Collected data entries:
########################################
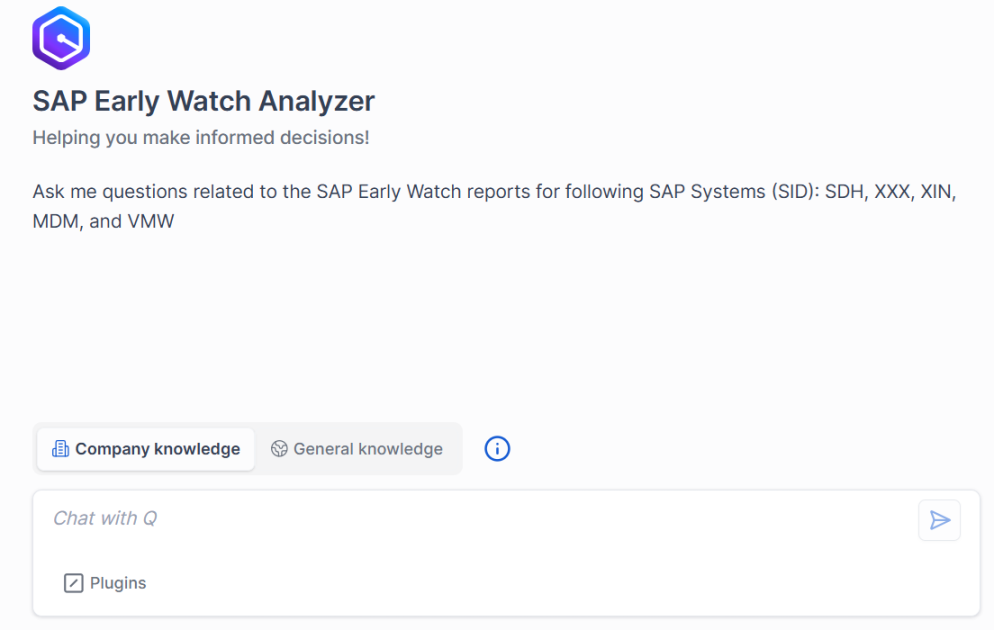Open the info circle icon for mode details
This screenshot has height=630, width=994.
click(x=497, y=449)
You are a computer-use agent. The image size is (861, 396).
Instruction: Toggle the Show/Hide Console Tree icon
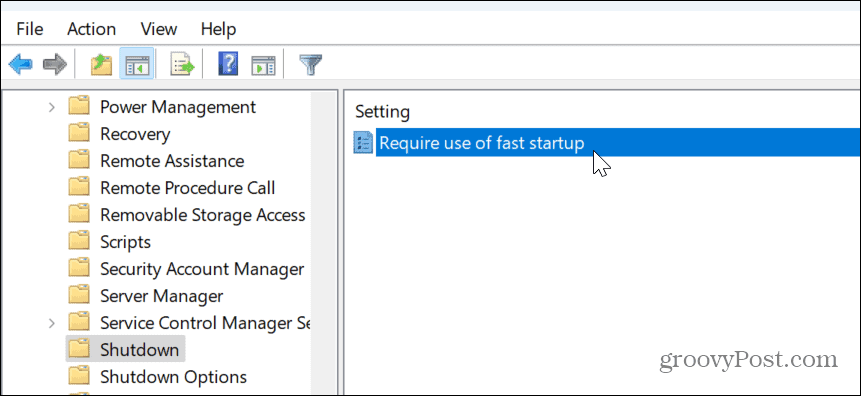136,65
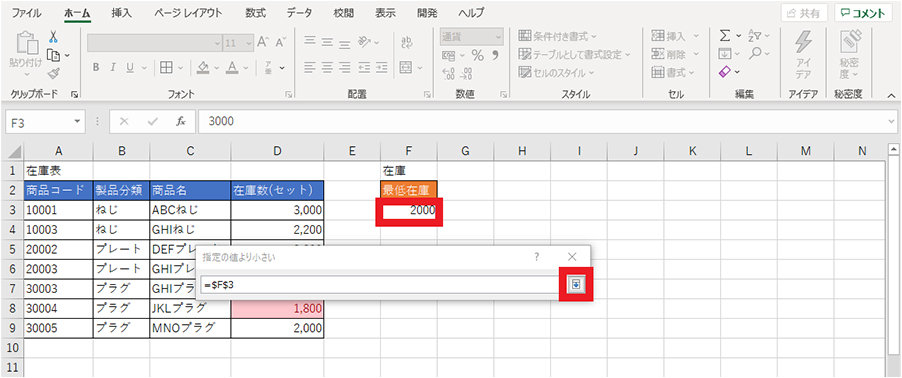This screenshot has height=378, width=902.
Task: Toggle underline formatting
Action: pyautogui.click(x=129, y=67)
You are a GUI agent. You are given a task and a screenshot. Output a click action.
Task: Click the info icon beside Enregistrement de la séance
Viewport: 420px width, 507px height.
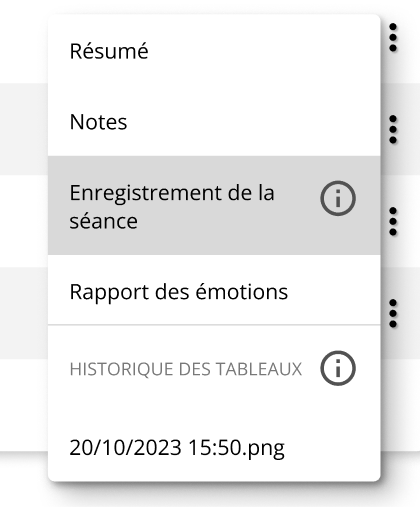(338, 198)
########################################
About this task: If a line in the entries contains "agent", copy it.

Reply:
You are a computer-use agent. The image size is (861, 396).
You are a GUI agent. You are given a task and a screenshot. Output a click action.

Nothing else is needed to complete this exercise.